**CONSIGNES**.
- a) Relevez tous les noms propres de lieux figurant dans le paragraphe du récit d'ascension du Fitz Roy qui commence par « Les yeux perdus ».
- b) Poursuivez le récit d'ascension du Fitz Roy à la suite de sa dernière phrase.

**BLOC DE TEXTE**.
Copyright Pehuen Grotti

GMHM

23 déc. 2014

Nuits blanches et empanadas

 


Les yeux perdus quelque part sur les séracs hérissés du Cerro Pollone ou sur la surface imberbe du Hielo Continental... le cerveau shooté à la beauté patagone. Après trente jours d'une expé démente où presque tout a déroulé, on se tient au sommet du Fitz Roy.
Une montagne qu'on a gravi par sa voie normale et qui plus est en se mettant une trash dont mes chicots (pourtant déjà bien tordus par le peu de soin dentaire caractéristique des Hautes Alpes et le passage de Tchernobyl) se rappellent encore. Une beauté de l'escalade, du caillou, et de cet arrière plan qui s'élargit avec notre progression verticale. On a répété une voie merveilleuse ouverte il y a presque 50 ans. Juste le plaisir de la grimpe et de la recherche d'itinéraire. Le plaisir et la douleur aussi. On a beau grimper la voie la plus facile ça nous aura couté de l'énergie. La Pata c'est les Alpes version Fight Club, et nous on carbure aux fruits secs... Autant vous dire qu'on mange épais à chaque sortie!

**LISTE DES ITEMS**.
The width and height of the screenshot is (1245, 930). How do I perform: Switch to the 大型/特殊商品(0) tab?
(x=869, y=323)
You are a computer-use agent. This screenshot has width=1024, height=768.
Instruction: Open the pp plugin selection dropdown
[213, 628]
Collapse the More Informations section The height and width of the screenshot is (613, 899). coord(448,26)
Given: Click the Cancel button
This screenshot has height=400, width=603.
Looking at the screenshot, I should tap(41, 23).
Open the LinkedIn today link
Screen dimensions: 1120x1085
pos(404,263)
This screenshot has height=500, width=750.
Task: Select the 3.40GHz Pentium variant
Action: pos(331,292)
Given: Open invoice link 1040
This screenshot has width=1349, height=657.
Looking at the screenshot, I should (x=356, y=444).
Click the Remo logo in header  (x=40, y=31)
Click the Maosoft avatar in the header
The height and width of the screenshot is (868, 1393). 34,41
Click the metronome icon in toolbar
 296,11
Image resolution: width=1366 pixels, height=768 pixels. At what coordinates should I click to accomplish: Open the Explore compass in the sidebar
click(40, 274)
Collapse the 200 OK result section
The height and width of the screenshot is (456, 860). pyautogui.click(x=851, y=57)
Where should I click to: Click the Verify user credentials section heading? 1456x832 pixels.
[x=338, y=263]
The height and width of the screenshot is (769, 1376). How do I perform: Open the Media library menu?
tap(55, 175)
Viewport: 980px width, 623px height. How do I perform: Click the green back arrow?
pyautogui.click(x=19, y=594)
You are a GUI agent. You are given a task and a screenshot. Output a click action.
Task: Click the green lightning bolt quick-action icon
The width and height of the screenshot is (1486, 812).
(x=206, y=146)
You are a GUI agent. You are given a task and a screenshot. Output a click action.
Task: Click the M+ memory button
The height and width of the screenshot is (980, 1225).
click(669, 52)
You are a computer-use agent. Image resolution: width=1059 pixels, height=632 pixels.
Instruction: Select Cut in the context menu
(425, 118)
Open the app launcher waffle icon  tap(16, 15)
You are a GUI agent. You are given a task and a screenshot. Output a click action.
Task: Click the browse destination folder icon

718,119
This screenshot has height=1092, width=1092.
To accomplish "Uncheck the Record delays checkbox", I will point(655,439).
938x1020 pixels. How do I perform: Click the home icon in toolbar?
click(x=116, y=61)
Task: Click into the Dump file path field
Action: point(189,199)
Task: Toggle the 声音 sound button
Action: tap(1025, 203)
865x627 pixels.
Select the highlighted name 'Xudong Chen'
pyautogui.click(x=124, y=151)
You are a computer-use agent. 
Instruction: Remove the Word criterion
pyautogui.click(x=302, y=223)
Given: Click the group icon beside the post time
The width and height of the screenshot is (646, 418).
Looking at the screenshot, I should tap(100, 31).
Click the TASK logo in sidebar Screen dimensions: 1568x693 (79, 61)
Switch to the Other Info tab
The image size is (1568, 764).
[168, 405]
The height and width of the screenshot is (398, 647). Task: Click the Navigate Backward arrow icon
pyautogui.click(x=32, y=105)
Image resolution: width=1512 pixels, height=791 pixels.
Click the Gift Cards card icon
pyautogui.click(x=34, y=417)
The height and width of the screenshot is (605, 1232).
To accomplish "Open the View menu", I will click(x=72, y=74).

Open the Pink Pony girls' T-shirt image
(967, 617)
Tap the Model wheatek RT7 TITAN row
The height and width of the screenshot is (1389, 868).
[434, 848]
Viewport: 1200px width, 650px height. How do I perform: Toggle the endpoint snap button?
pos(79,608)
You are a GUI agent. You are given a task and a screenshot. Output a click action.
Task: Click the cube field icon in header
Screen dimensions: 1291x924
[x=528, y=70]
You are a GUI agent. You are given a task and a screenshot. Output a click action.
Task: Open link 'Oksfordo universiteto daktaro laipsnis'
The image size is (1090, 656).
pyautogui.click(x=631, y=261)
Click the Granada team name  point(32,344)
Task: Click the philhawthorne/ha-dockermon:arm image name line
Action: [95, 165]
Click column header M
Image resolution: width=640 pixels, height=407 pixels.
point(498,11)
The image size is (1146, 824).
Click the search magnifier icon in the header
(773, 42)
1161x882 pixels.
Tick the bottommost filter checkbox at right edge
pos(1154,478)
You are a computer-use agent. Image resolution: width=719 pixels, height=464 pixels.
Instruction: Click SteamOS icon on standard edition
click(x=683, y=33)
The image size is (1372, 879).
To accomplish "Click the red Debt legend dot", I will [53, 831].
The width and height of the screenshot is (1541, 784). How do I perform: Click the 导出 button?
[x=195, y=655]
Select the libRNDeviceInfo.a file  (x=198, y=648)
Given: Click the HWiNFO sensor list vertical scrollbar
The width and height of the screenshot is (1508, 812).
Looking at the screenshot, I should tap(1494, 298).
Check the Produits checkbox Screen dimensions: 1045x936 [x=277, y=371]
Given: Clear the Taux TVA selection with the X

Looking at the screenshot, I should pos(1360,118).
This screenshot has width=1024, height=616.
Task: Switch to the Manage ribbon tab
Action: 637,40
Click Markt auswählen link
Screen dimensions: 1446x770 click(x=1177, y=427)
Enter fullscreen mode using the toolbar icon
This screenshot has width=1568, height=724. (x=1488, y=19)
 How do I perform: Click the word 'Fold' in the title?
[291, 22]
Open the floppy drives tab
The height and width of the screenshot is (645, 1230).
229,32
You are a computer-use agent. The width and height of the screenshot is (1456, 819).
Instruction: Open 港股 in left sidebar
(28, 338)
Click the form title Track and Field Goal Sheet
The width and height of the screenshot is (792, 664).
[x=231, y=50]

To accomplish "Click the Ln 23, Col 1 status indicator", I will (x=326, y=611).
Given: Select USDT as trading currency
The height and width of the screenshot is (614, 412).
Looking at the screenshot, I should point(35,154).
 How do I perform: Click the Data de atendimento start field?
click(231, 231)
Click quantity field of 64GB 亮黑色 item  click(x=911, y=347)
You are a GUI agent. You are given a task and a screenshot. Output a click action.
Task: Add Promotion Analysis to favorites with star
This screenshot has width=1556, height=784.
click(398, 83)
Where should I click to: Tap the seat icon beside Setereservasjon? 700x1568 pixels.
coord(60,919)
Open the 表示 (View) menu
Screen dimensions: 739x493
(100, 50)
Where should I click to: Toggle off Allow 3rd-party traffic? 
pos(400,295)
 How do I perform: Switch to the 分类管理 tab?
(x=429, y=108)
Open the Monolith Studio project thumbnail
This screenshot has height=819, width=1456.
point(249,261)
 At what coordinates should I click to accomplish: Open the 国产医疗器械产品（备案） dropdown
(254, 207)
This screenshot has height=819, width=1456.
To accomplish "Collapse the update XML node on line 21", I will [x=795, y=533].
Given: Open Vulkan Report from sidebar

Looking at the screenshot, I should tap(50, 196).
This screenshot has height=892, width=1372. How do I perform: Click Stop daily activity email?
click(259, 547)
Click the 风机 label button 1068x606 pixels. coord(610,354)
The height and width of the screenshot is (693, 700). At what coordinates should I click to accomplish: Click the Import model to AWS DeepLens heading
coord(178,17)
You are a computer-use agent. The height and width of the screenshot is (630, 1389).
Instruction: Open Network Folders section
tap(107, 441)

**RÉPONSES ATTENDUES**.
- a) Cerro Pollone, Hielo Continental, Fitz Roy

- b)
Petit instant d'extase au sommet de cette montagne vraiment ubuesque, dantesque... Pas étonnant que son pilier Nord soit nommé Goretta, c'est une montagne de cochon. Trop belle, trop massive, trop gargantuesque. Et surtout aux premières loges du mythe Torre. Quelque soit l'endroit ou se posent vos yeux, c'est quelque chose.
Un gamin devant un gateau on vous dit!



Minus et Cortex


Quand on arrive à Chalten, le premier truc dément qui vous saute aux yeux avant même d'apercevoir le Cerro Torre dans son lenticulaire, c'est l'illumination quasi mystique que vous procure le couple Labbre-Tomasi!
Là c'est déjà un voyage qui pourrait être une fin en soit. ET même si votre expé est gâchée par la météo ou tout autre blessure au genou, rhume, fièvre...
(cf Mathieu Détrie, cas sur lequel on reviendra plus loin)

Bref vous les prenez en inactivité latente devant un énième Game of Thrones ou bien après la quatrième tarte au chocolat de la majeure Chocolateria. Et puis vous les laissez vous vendre du rêve, tout simplement. Vous prenez un vieux couple sous acide, vous saupoudrez d'une once de décalage dans les objectifs. Vous relevez le tout avec un Pierre Labbre Labbre dont la superbe n'a rien a envier au célèbre chevalier de Montmirail et c'est gagné! Apparaissent devant vous Minus et Cortex version 2.0.

Minus qui essaye de s'échapper désespérément vers sa moitié restée outre-Atlantique mais Cortex qui le rattrape par le bout de la queue, calmement.

TENTER DE CONQUERIR LE CERRO TORRE!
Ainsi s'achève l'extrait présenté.